Exercise inputs:
*-*-*

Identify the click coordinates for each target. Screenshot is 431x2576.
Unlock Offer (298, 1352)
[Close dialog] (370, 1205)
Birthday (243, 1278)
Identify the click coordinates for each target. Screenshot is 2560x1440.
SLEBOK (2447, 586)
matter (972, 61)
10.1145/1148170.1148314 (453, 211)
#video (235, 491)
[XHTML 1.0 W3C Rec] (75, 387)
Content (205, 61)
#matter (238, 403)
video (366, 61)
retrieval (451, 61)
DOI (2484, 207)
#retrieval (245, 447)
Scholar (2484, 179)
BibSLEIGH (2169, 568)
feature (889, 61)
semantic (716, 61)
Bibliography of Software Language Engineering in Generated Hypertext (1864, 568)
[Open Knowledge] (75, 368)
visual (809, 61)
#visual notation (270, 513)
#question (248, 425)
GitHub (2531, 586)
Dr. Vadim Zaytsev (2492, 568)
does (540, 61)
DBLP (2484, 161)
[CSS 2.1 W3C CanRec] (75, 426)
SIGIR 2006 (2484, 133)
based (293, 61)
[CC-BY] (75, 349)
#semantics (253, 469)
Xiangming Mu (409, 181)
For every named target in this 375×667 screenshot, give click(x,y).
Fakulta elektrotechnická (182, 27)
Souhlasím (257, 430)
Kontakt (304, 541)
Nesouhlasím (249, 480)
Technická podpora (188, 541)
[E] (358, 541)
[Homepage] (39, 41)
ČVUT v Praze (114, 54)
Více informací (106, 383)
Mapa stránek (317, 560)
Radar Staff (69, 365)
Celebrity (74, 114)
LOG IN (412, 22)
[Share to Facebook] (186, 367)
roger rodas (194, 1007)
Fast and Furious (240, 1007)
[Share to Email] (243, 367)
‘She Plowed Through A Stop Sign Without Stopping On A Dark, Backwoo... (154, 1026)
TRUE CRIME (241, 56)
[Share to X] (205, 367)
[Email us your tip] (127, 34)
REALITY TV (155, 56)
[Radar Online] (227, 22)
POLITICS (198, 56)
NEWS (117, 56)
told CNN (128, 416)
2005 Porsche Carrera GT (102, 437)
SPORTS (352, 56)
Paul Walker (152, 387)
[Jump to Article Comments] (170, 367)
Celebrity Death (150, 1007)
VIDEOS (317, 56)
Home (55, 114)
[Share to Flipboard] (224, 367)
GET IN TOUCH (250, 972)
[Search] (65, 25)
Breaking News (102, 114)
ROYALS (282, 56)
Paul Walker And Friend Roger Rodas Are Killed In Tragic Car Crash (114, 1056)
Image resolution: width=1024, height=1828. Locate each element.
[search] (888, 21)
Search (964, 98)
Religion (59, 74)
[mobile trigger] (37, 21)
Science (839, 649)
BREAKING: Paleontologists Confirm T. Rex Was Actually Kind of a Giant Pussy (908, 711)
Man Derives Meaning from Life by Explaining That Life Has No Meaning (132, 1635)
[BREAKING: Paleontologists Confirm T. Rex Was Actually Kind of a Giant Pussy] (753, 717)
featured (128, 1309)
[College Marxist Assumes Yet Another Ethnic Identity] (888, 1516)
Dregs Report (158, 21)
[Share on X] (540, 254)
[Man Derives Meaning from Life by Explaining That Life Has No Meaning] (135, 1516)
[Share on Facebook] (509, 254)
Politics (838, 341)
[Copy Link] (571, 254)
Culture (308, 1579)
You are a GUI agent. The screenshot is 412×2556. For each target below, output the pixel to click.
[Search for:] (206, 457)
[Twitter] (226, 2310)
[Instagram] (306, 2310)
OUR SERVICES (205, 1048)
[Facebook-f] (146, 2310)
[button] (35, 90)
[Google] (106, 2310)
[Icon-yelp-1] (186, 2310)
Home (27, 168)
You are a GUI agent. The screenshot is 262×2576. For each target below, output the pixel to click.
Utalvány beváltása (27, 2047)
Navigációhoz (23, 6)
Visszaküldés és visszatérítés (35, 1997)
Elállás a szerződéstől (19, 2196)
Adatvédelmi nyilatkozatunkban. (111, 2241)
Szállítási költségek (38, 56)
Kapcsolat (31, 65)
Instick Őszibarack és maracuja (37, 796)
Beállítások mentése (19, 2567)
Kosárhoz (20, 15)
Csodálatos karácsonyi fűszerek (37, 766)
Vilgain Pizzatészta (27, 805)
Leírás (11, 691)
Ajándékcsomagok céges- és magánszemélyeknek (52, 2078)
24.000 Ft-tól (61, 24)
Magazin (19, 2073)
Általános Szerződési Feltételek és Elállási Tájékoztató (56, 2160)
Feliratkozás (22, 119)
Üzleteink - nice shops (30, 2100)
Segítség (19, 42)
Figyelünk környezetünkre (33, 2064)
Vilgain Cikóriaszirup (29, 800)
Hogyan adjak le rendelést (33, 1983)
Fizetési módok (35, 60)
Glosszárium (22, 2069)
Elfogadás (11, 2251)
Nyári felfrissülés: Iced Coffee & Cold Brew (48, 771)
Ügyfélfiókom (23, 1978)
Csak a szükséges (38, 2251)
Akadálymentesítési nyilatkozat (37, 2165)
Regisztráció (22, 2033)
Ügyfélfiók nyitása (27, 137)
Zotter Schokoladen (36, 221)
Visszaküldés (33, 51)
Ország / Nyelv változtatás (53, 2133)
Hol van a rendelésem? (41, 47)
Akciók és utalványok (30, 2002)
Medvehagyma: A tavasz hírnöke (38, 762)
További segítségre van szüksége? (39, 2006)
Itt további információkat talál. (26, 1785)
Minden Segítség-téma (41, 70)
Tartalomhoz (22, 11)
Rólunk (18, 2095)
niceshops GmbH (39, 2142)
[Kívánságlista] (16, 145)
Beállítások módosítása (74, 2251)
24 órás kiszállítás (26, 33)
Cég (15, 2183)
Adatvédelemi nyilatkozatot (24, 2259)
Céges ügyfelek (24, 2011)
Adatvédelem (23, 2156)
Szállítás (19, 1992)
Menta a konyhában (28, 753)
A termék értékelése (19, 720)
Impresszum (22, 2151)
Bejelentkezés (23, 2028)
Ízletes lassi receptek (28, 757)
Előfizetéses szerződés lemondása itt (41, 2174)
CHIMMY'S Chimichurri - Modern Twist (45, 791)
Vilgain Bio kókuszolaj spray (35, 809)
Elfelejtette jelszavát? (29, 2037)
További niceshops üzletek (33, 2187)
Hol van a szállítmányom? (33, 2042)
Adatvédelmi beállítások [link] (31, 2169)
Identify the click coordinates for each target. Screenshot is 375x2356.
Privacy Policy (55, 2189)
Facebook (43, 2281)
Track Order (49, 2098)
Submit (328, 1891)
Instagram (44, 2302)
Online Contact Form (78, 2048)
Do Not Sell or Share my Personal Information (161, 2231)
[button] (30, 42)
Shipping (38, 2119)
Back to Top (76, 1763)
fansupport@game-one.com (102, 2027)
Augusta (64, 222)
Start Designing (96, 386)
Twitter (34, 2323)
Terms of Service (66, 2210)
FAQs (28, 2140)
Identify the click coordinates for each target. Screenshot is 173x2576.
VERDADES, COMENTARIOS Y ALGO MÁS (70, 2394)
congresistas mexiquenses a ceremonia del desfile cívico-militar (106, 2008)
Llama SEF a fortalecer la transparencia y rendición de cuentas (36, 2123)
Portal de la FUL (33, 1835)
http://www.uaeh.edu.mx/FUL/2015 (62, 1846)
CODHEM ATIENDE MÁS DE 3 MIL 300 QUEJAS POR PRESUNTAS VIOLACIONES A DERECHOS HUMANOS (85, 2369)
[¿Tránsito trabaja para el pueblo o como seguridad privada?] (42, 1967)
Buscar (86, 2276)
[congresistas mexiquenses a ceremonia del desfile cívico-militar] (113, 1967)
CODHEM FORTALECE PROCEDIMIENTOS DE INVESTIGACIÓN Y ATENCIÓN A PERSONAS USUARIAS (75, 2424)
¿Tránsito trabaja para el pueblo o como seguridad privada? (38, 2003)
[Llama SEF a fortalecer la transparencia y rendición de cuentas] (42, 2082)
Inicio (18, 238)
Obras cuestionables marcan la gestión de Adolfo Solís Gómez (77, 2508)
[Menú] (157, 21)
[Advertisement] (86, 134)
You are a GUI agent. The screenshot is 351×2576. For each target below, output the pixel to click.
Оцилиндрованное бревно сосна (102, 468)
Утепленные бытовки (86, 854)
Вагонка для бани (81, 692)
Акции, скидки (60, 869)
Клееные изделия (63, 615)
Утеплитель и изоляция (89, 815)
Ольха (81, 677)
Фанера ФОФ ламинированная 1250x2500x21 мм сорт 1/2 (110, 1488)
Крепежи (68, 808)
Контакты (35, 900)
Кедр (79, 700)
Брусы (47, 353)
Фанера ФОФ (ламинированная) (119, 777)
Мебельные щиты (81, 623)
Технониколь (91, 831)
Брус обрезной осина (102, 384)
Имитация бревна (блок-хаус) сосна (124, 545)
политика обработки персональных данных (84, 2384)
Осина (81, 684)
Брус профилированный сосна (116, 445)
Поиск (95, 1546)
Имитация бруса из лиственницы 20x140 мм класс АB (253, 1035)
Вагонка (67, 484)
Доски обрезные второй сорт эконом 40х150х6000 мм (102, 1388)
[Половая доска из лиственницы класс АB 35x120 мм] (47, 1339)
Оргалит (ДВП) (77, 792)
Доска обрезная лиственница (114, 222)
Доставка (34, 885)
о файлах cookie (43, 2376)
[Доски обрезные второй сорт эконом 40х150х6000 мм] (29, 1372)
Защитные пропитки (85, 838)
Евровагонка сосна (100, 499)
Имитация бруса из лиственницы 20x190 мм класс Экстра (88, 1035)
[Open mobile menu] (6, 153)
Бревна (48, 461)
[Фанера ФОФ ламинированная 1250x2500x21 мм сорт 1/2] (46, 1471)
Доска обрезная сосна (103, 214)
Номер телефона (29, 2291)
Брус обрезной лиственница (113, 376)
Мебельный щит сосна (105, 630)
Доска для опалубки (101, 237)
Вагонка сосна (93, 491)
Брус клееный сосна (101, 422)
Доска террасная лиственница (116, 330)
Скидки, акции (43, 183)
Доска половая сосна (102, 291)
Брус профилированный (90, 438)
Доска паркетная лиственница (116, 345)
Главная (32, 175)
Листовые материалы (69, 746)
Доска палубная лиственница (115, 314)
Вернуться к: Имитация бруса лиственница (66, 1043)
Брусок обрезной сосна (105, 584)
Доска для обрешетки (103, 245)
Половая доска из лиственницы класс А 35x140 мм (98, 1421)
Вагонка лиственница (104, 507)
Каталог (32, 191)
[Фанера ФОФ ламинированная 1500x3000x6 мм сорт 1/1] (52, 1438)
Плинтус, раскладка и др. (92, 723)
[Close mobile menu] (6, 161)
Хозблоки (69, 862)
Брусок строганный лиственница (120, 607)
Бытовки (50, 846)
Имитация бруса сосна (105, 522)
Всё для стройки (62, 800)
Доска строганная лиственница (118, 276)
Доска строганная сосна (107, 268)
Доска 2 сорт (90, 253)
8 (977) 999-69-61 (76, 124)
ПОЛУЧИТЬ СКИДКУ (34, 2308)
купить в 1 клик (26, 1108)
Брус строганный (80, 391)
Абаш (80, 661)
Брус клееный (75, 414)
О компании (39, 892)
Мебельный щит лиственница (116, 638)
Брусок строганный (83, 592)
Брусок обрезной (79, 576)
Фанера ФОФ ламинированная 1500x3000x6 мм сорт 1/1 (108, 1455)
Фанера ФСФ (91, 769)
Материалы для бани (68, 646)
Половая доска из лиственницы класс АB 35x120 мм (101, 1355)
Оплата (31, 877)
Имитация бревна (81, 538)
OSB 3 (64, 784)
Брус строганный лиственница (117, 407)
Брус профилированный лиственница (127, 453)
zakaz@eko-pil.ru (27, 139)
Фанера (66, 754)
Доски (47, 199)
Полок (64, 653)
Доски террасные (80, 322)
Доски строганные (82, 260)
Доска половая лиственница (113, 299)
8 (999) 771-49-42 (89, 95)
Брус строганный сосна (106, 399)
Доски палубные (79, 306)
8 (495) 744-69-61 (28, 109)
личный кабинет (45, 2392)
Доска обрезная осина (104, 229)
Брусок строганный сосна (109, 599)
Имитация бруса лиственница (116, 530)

*-*-*

What you should do:
Above are the lines; repeat exactly the ones from the line containing "24 órás kiszállítás (26, 33)" down to the line containing "Screenshot is 173x2576.", both inclusive.

Your solution:
24 órás kiszállítás (26, 33)
Cég (15, 2183)
Adatvédelemi nyilatkozatot (24, 2259)
Céges ügyfelek (24, 2011)
Adatvédelem (23, 2156)
Szállítás (19, 1992)
Menta a konyhában (28, 753)
A termék értékelése (19, 720)
Impresszum (22, 2151)
Bejelentkezés (23, 2028)
Ízletes lassi receptek (28, 757)
Előfizetéses szerződés lemondása itt (41, 2174)
CHIMMY'S Chimichurri - Modern Twist (45, 791)
Vilgain Bio kókuszolaj spray (35, 809)
Elfelejtette jelszavát? (29, 2037)
További niceshops üzletek (33, 2187)
Hol van a szállítmányom? (33, 2042)
Adatvédelmi beállítások [link] (31, 2169)
Identify the click coordinates for each target. Screenshot is 375x2356.
Privacy Policy (55, 2189)
Facebook (43, 2281)
Track Order (49, 2098)
Submit (328, 1891)
Instagram (44, 2302)
Online Contact Form (78, 2048)
Do Not Sell or Share my Personal Information (161, 2231)
[button] (30, 42)
Shipping (38, 2119)
Back to Top (76, 1763)
fansupport@game-one.com (102, 2027)
Augusta (64, 222)
Start Designing (96, 386)
Twitter (34, 2323)
Terms of Service (66, 2210)
FAQs (28, 2140)
Identify the click coordinates for each target. Screenshot is 173x2576.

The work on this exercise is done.